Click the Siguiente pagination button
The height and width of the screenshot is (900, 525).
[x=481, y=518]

■ ■ ■ ■ ■ ■ ■

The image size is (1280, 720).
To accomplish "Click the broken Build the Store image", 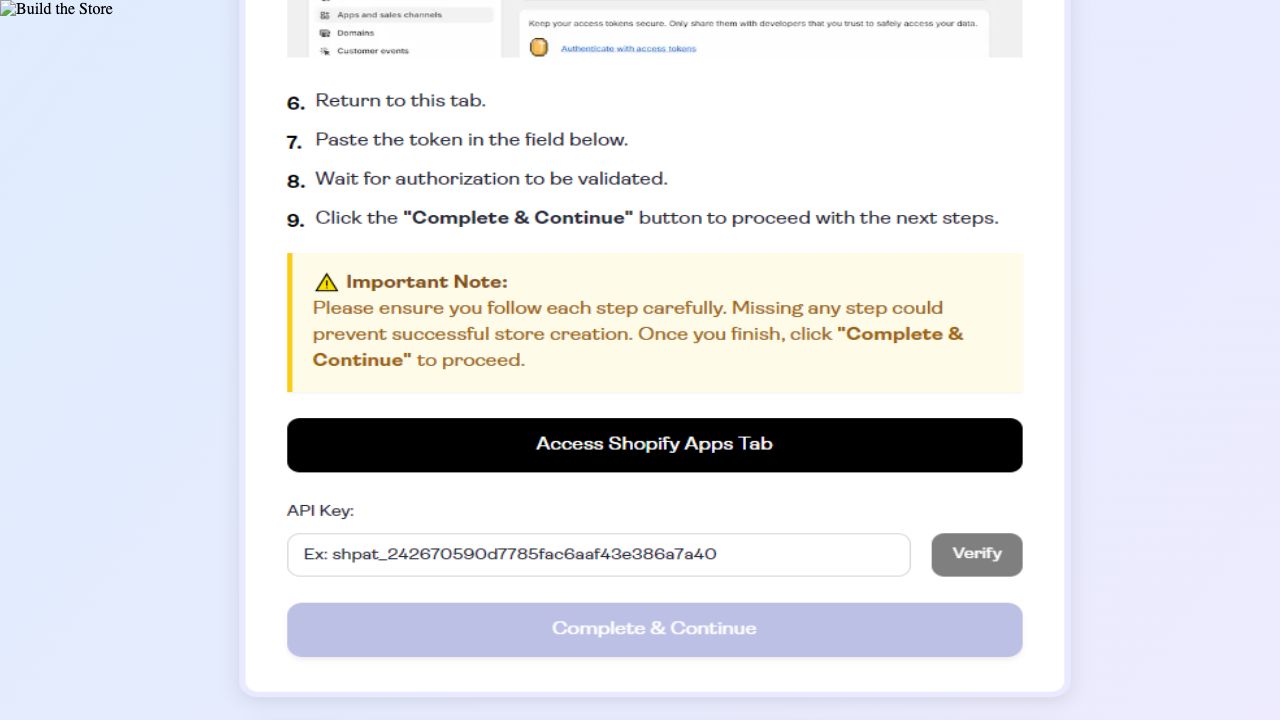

■ ■ ■ ■ ■ ■ ■

WORK TO BE COMPLETED -
Can you switch "pagination" to "navigation" in the listing, starting with the line with "Click the Siguiente pagination button" and going on through the line with "[x=481, y=518]", and give only those lines back with nothing else changed?

WRITTEN RESPONSE -
Click the Siguiente navigation button
The height and width of the screenshot is (900, 525).
[x=481, y=518]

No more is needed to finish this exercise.